SELECTED PASSAGE:
Start of Block

The Great Resignation: Fear Move or Career Move?

Is it time for a career change?  The Great Resignation has prompted all of us to look closer.  What’s on the other side of that decision?  Even if the door is wide open, and new opportunities abound, it is not always evident what you will encounter on the other side.  I tend to vacillate back and forth about My choice.  MY decision.  Should I stay or should I go?  I’ve learned to ask myself this question.  It never fails to give me clarity:  

Am I making this decision from a place of fear or abundance? 

Fear Move

A fear move is well just that.  A decision our of fear – what I won’t get or I will lose.  This is when I am thinking along the lines of:

  • I haven’t found anything better
  • I am running low on funds
  • This sounds interesting, how bad can it be?  
  • I used to love this
  • The commute sucks
  • And my favorite twisted thinking… I could die tomorrow!

End of Block

THE DATA:

Start of Block

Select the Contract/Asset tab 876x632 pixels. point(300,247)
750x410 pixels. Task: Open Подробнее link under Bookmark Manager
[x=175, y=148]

End of Block
Start of Block

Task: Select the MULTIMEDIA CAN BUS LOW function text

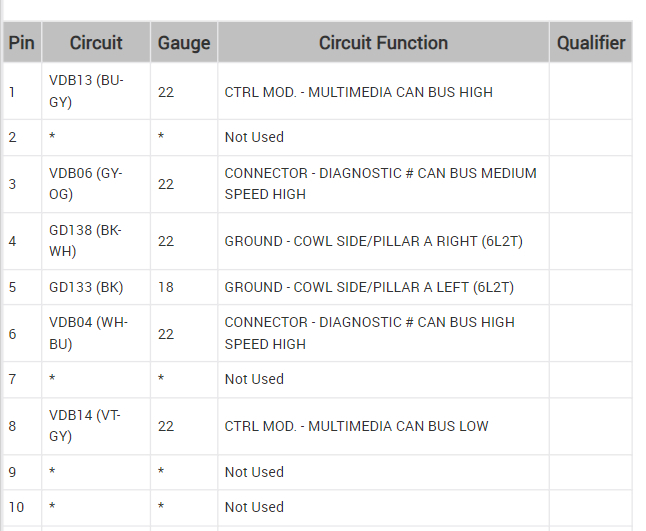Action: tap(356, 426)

End of Block

REQUIRED ACTION A:
In the Great Resignation post, do these statements agree with the text? For each, answer yes or no and quote the words that decide it. (i) The writer asks whether the decision is being made from a place of fear or abundance. (ii) The writer says this question has sometimes failed to bring clarity. (iii) The writer's favorite twisted thinking is "I used to love this."
REQUIRED ACTION B:
Repeat word for word the stretch of the Great Resignation post from "Am I making" through "could die tomorrow!".
The entries play no part in the work here.

TASK RESPONSE A:
(i) Yes: "Am I making this decision from a place of fear or abundance?"
(ii) No: "It never fails to give me clarity"
(iii) No: "And my favorite twisted thinking… I could die tomorrow!"

TASK RESPONSE B:
Am I making this decision from a place of fear or abundance? 

Fear Move

A fear move is well just that.  A decision our of fear – what I won’t get or I will lose.  This is when I am thinking along the lines of:

  • I haven’t found anything better
  • I am running low on funds
  • This sounds interesting, how bad can it be?  
  • I used to love this
  • The commute sucks
  • And my favorite twisted thinking… I could die tomorrow!